Mocking at reality with a brush



Alchemy of ideas: Amit Ambalal’s painting titled ‘Nat-Raj’ is display at his exhibition in New Delhi.

A special solo exhibition of oil paintings and a large bronze installation by Ahmedabad-based veteran artist Amit Ambalal opened at Delhi’s Gallery Espace in New Friends Colony on Tuesday.

“Recent Works by Amit Ambalal” seeks to create a language that is both recognisable and intensely personal. The exhibition also has on display a special installation of 35 bronze crows that attracted widespread attention when it was first shown in Ahmedabad. It is on view up to August 12.

Trained under artist and teacher Chhaganlal Jadhav, Amit Ambalal’s engagement with the arts extends to a wide ground of historical research, documentation and collection.

Human drama

The artist’s latest body of work can be basically segregated into two categories; one has a contemporary approach to tradition via the popular religious traditions and the other is the historical “Rajasthani Nathdwara” devotional paintings. Part of Ambal’s work also revolves round human drama.

Described as a satirist-painter who develops parody, caricature and mimicry into visual tropes, Amit Ambalal says hypocrisy doesn’t bother him. Instead, he adds, he prefers to splash it on canvas and mock the world. “I don’t decide what to paint beforehand, the initial idea may be from a newspaper photograph I have seen in the morning or an antique sculpture. Then as I am painting, something starts to grow inside that canvas and that takes on the final form on the canvas,” he says.

At the ongoing exhibition, discerning art lovers can observe an elliptical style of autobiographical narrative with Amit, his wife Raksha and their dog Dusky and the monkey-god Hanuman. The outcome is an alchemic mix of ideas that fosters a sense of dislocation.

A prosperous society embedded in a destitute society is often the focus of Amit Ambalal’s creations. His portraits of the country are simple and a direct means to come to terms with the horror he sees around him.

The artist has a unique ability of perceiving quirks and flaws in human behaviour and making them part of his great pictorial scheme on canvas. It has often been noticed in his canvases that where his faces, bodies and gestures are devices of his irony, it’s the colour, design and texture that give his paintings the light and easy mood.

Latest influence

The exhibition showcases his recent works in the oil medium, part of a series influenced by his recent trips to South-East Asia where he was invited for artist residency.

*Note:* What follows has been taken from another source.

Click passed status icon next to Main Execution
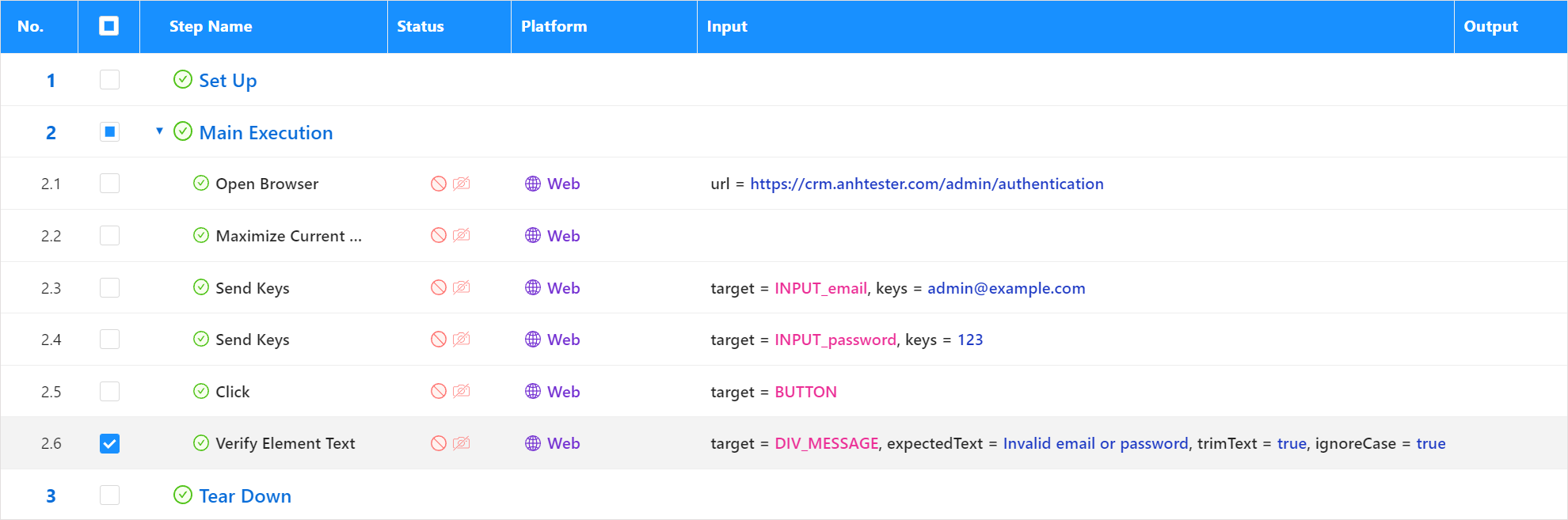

“The exotic island of Bali has always intrigued me with its underlying likeness with our own visual culture. The legends of Mahabharata and Ramayana are brought to life in the pictorial images that we see in the Far East as also the Ajanta and Ellora caves of India. What is indeed fascinating about the Far East Culture is the harmonious relationship that man shares with nature resonating his acceptance to all its forms, be it gods or demons. Vivid images of graceful women in temple processions and idiosyncratic protagonists, human and otherwise, thus find their way on to my picture plane,” says Amit Ambalal.